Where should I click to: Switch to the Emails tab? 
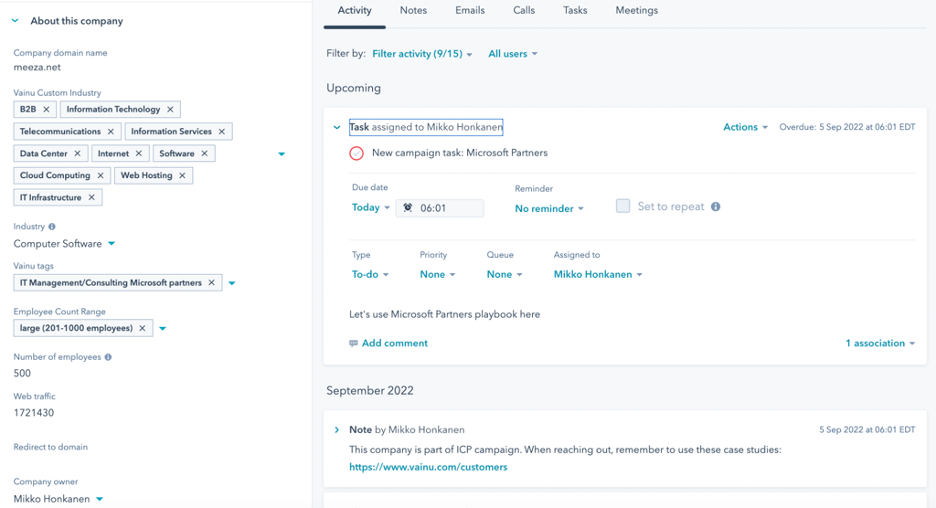[470, 10]
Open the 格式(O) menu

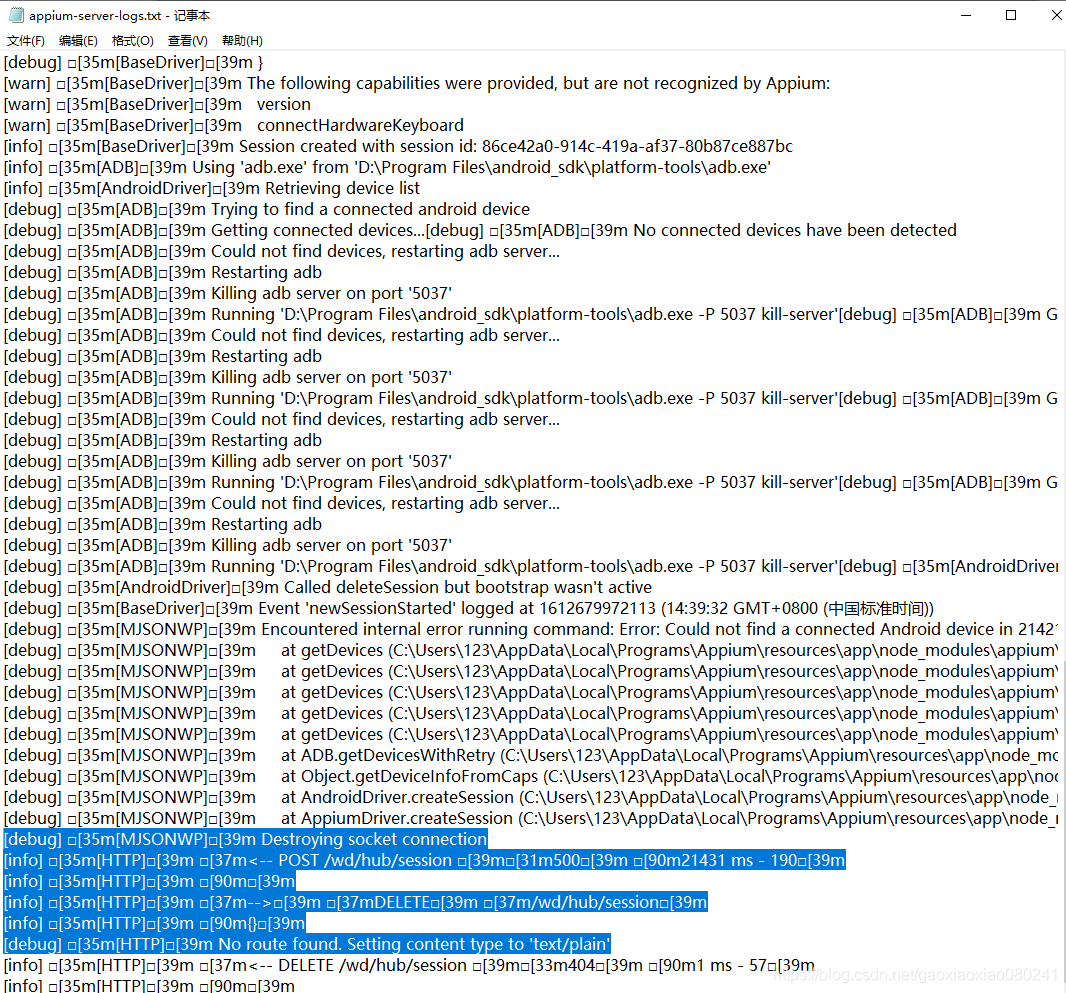132,40
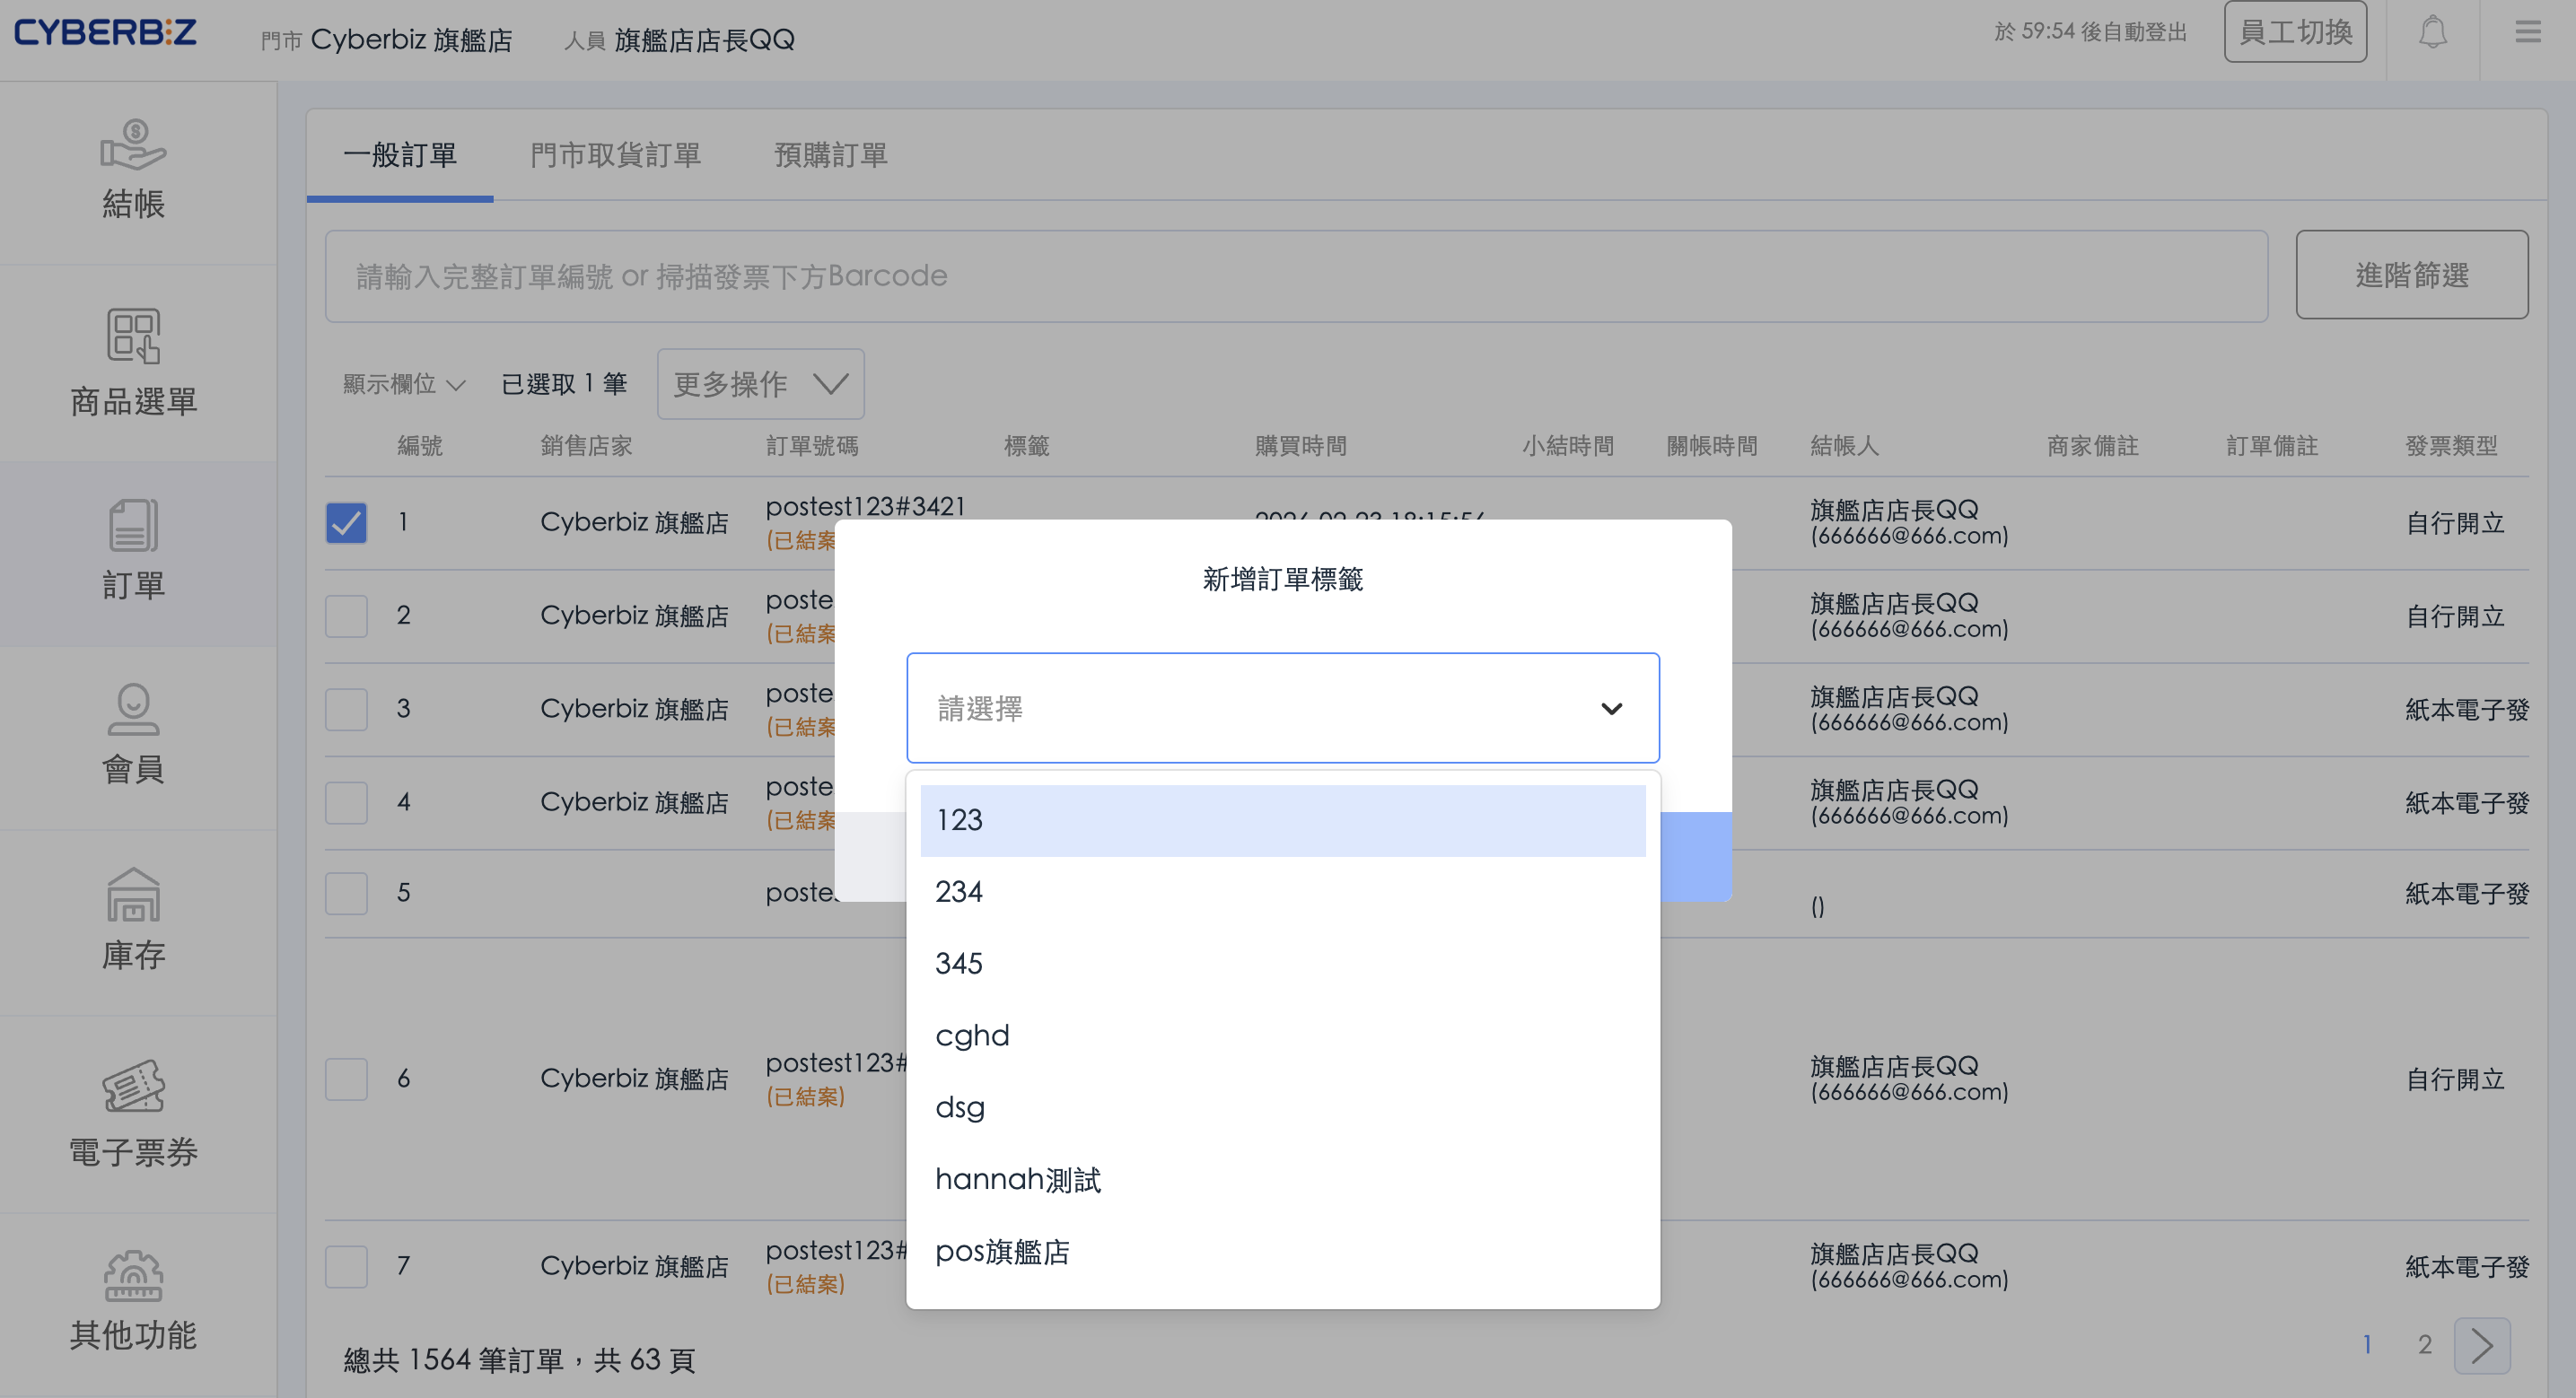2576x1398 pixels.
Task: Expand the 顯示欄位 column selector
Action: point(403,384)
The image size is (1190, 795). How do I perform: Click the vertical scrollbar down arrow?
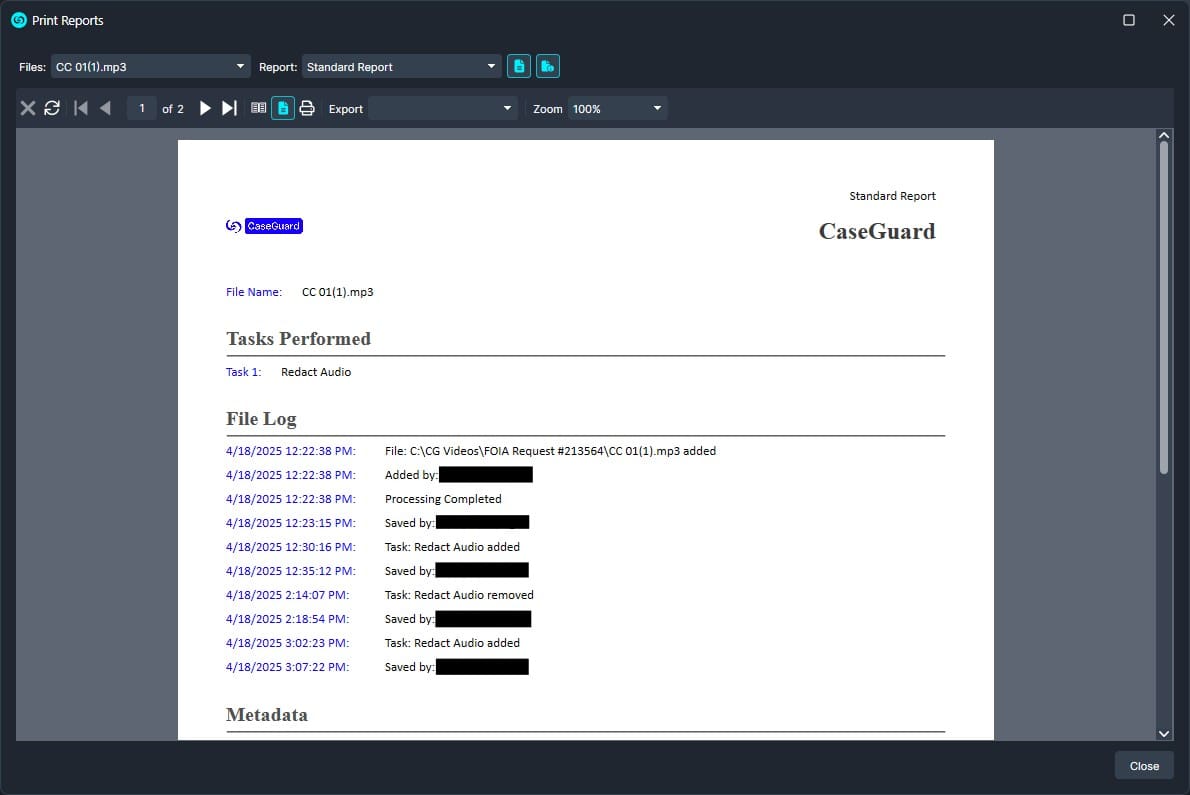1163,733
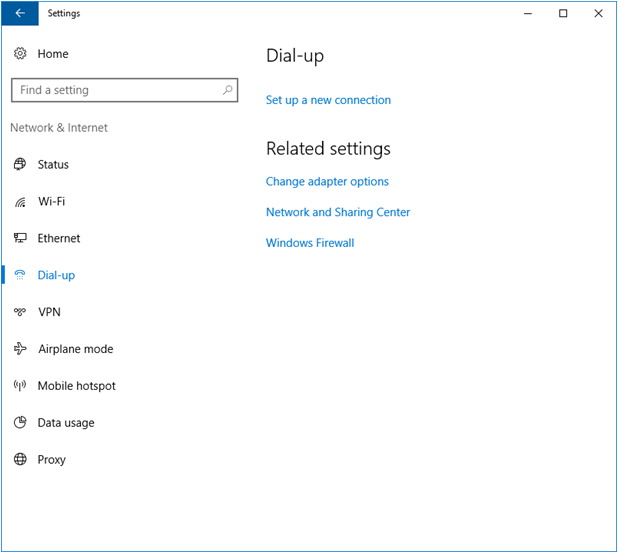
Task: Select the Status globe icon in the sidebar
Action: (x=20, y=165)
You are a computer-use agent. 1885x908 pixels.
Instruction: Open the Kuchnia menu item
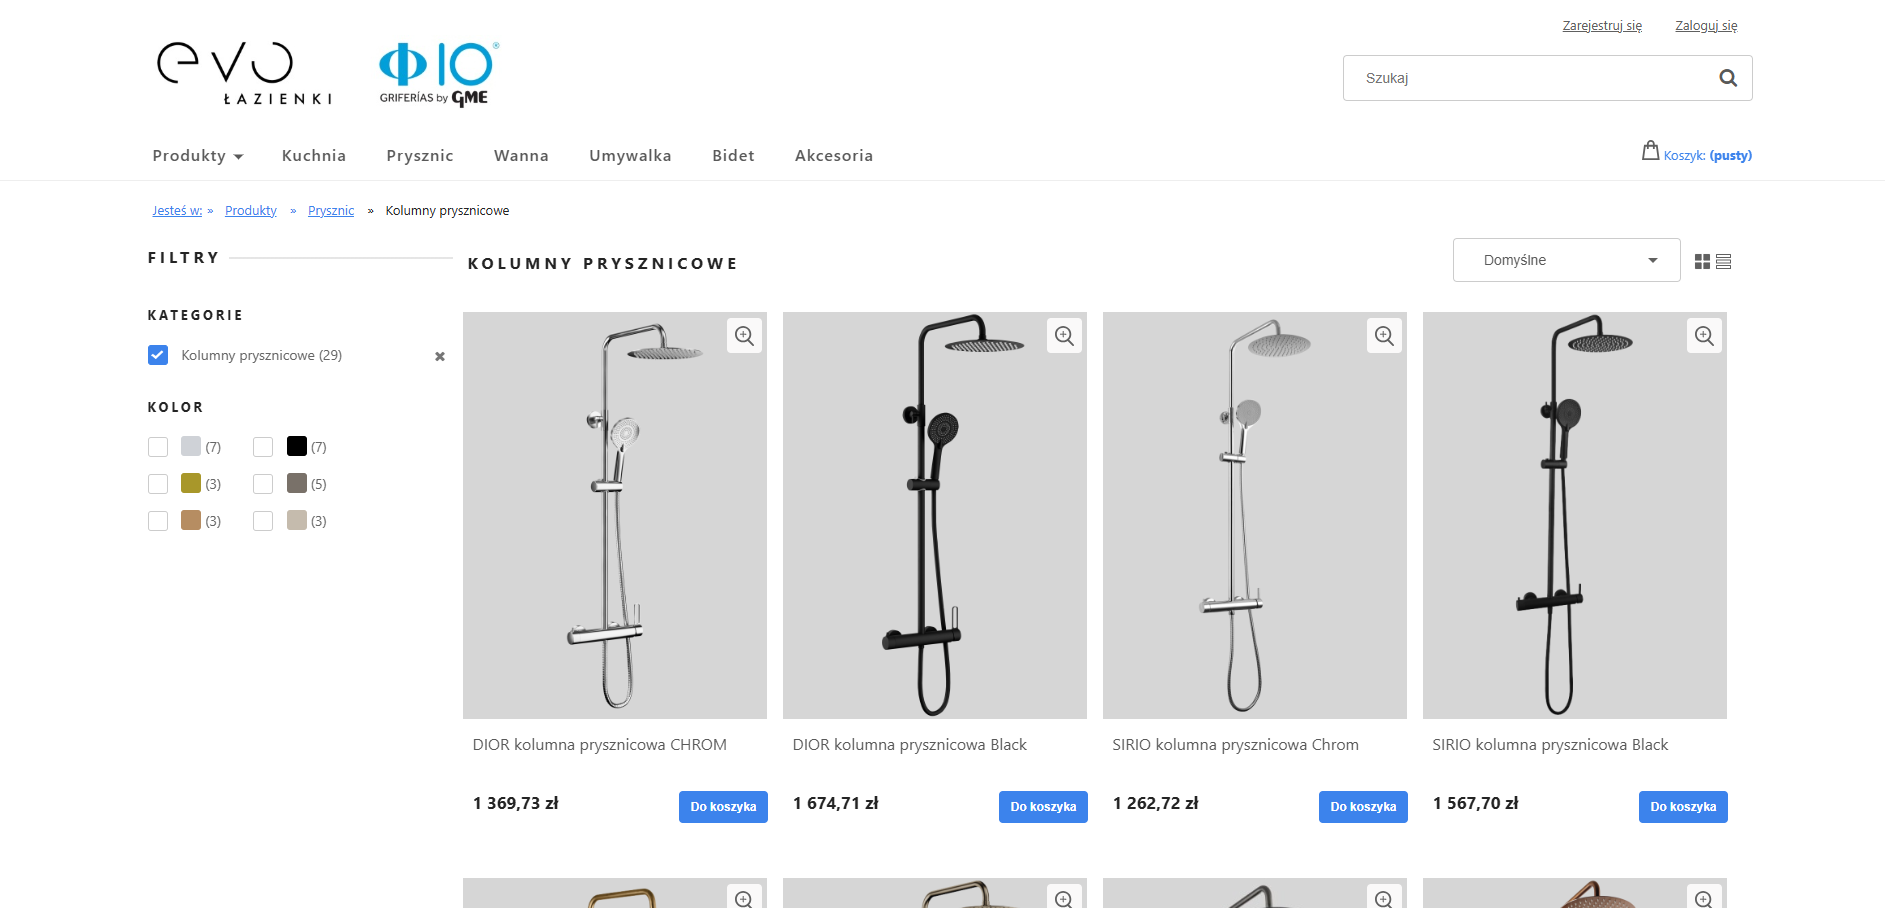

# # # # #

*TASK STATEMENT*
Reproduce all of the records above word for word, leaving out the pictures.

*TASK RESULT*
Where should I click to: Switch to the Emails tab? 
[470, 10]
Open the 格式(O) menu

132,40
2576x1398 pixels.
Task: Expand the 顯示欄位 column selector
Action: point(403,384)
The image size is (1190, 795). How do I perform: Click the vertical scrollbar down arrow?
1163,733
Task: Select the Status globe icon in the sidebar
Action: (x=20, y=165)
You are a computer-use agent. 1885x908 pixels.
Instruction: Open the Kuchnia menu item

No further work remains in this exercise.